> _THE TASK_
If a line in the data below contains the word "resolution", copy it out.

(Stored items)
Start of Block
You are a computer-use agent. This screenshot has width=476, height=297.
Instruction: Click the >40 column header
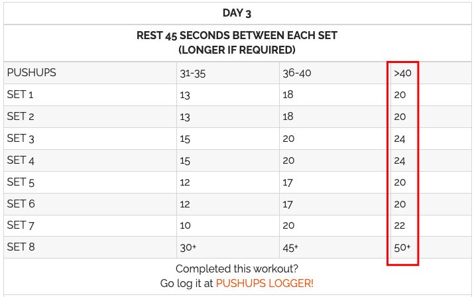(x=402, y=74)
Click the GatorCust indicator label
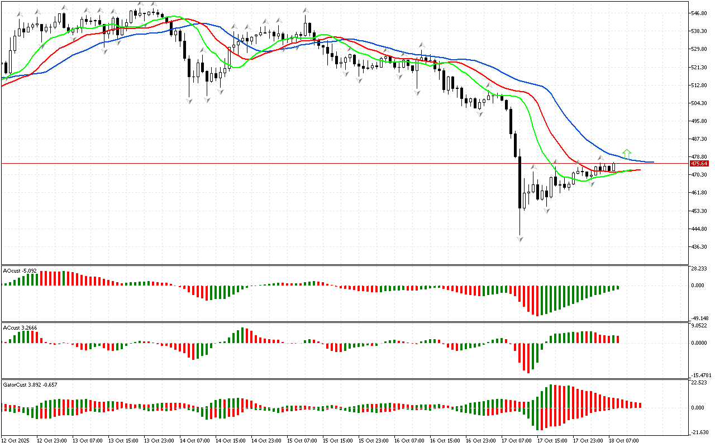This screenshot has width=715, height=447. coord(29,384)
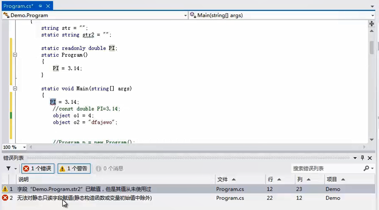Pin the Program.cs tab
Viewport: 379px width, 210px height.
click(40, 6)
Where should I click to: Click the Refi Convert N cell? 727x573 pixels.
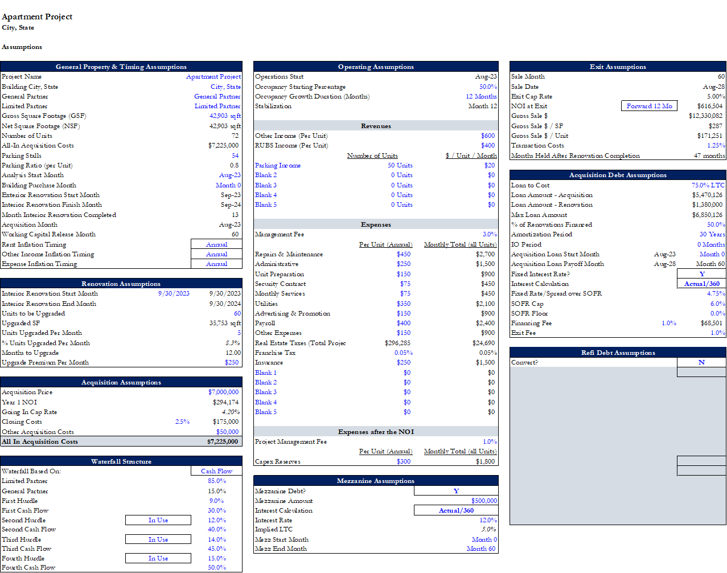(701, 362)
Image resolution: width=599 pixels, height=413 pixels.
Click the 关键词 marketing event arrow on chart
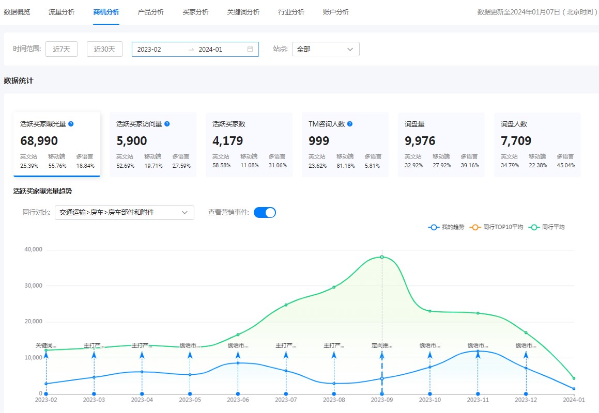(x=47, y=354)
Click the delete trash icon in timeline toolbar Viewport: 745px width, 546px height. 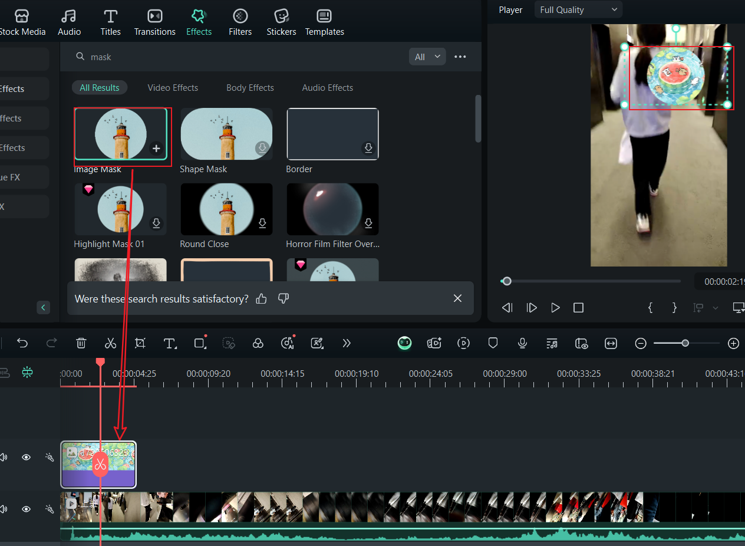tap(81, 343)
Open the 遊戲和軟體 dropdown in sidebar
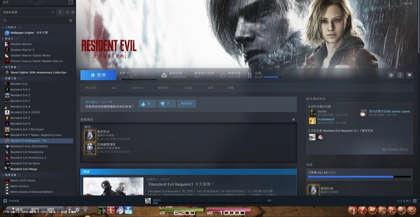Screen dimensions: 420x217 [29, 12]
End of Block
Start of Block
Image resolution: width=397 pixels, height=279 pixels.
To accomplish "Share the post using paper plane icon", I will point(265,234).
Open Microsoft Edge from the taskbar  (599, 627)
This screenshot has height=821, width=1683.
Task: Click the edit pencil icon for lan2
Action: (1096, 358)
End of Block
> _COMPLETED EXERCISE_
Image resolution: width=599 pixels, height=413 pixels.
Image resolution: width=397 pixels, height=279 pixels.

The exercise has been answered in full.